Crypto recipe
Digital signatures with Ed25519
Sign and verify data with Ed25519 — the modern, footgun-free signature scheme.
A digital signature proves a message came from the holder of a private key, and anyone with the matching public key can verify it. Unlike an HMAC, the verifier needs no secret — which makes signatures the tool for software releases, tokens (JWT), certificates, and any public verification.
Ed25519 is the modern default: small keys, fast, and free of the parameter footguns of RSA and ECDSA. Always verify before you trust signed data.
Get it right
- Prefer Ed25519 (EdDSA). If you must use RSA, use RSA-PSS, not PKCS#1 v1.5.
- Keep the private (signing) key secret; distribute only the public key.
- A signature proves authenticity to anyone — unlike a shared-key MAC.
- Always check the verify result before acting on signed data.
Implementation
Setup Standard library (crypto/ed25519).
package main
import (
"crypto/ed25519"
"crypto/rand"
"fmt"
)
func main() {
pub, priv, err := ed25519.GenerateKey(rand.Reader)
if err != nil {
panic(err)
}
message := []byte("ship release v2.0")
signature := ed25519.Sign(priv, message) // 64 bytes
valid := ed25519.Verify(pub, message, signature)
fmt.Println("valid:", valid)
} Setup pip install cryptography.
from cryptography.hazmat.primitives.asymmetric.ed25519 import Ed25519PrivateKey
from cryptography.exceptions import InvalidSignature
private_key = Ed25519PrivateKey.generate()
public_key = private_key.public_key()
message = b"ship release v2.0"
signature = private_key.sign(message)
try:
public_key.verify(signature, message) # raises on failure
print("valid")
except InvalidSignature:
print("invalid") Setup Built in (node:crypto; Ed25519 since Node 12).
import { generateKeyPairSync, sign, verify } from 'node:crypto';
const { publicKey, privateKey } = generateKeyPairSync('ed25519');
const message = Buffer.from('ship release v2.0');
// For Ed25519 the algorithm argument is null (the curve fixes the hash).

### Information supplied
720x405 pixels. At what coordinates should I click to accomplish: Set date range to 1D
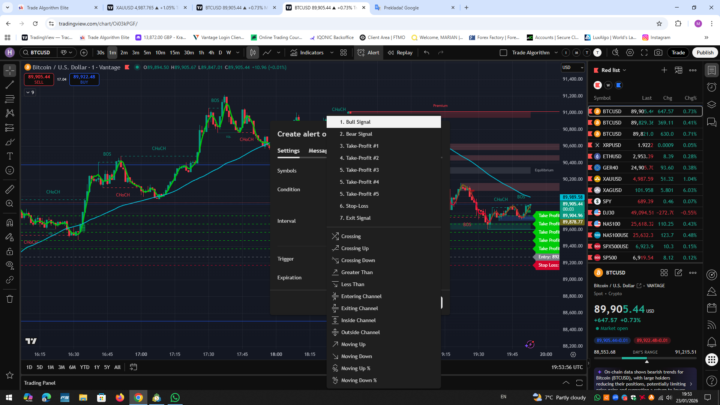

### What the exercise asks
Resume the Ed25519 signature guide from the point where it stops.

### Exercise result
const signature = sign(null, message, privateKey); // 64 bytes
// verify(algorithm, data, key, signature) — the public key comes before the signature.
const valid = verify(null, message, publicKey, signature); Setup dotnet add package NSec.Cryptography (libsodium-based). .NET has no built-in Ed25519; BouncyCastle is the other common choice.
using NSec.Cryptography;
using System.Text;
var algorithm = SignatureAlgorithm.Ed25519;
using Key key = Key.Create(algorithm);
byte[] message = Encoding.UTF8.GetBytes("ship release v2.0");
byte[] signature = algorithm.Sign(key, message); // 64 bytes
bool valid = algorithm.Verify(key.PublicKey, message, signature); Setup libsodium (crypto_sign is Ed25519).
#include <sodium.h>
#include <string>
int main() {
if (sodium_init() < 0) return 1;
unsigned char pk[crypto_sign_PUBLICKEYBYTES]; // 32
unsigned char sk[crypto_sign_SECRETKEYBYTES]; // 64
crypto_sign_keypair(pk, sk);
std::string msg = "ship release v2.0";
unsigned char sig[crypto_sign_BYTES]; // 64
crypto_sign_detached(sig, nullptr,
reinterpret_cast<const unsigned char *>(msg.data()), msg.size(), sk);
bool valid = crypto_sign_verify_detached(sig,
reinterpret_cast<const unsigned char *>(msg.data()), msg.size(), pk) == 0;
}Setup Built in since Java 15 (EdDSA, JEP 339).
import java.security.KeyPair;
import java.security.KeyPairGenerator;
import java.security.Signature;
KeyPairGenerator kpg = KeyPairGenerator.getInstance("Ed25519");
KeyPair pair = kpg.generateKeyPair();
byte[] message = "ship release v2.0".getBytes();
Signature signer = Signature.getInstance("Ed25519");
signer.initSign(pair.getPrivate());
signer.update(message);
byte[] signature = signer.sign();
Signature verifier = Signature.getInstance("Ed25519");
verifier.initVerify(pair.getPublic());
verifier.update(message);
boolean valid = verifier.verify(signature); Setup Cargo.toml: ed25519-dalek = { version = "2", features = ["rand_core"] }, rand = "0.8".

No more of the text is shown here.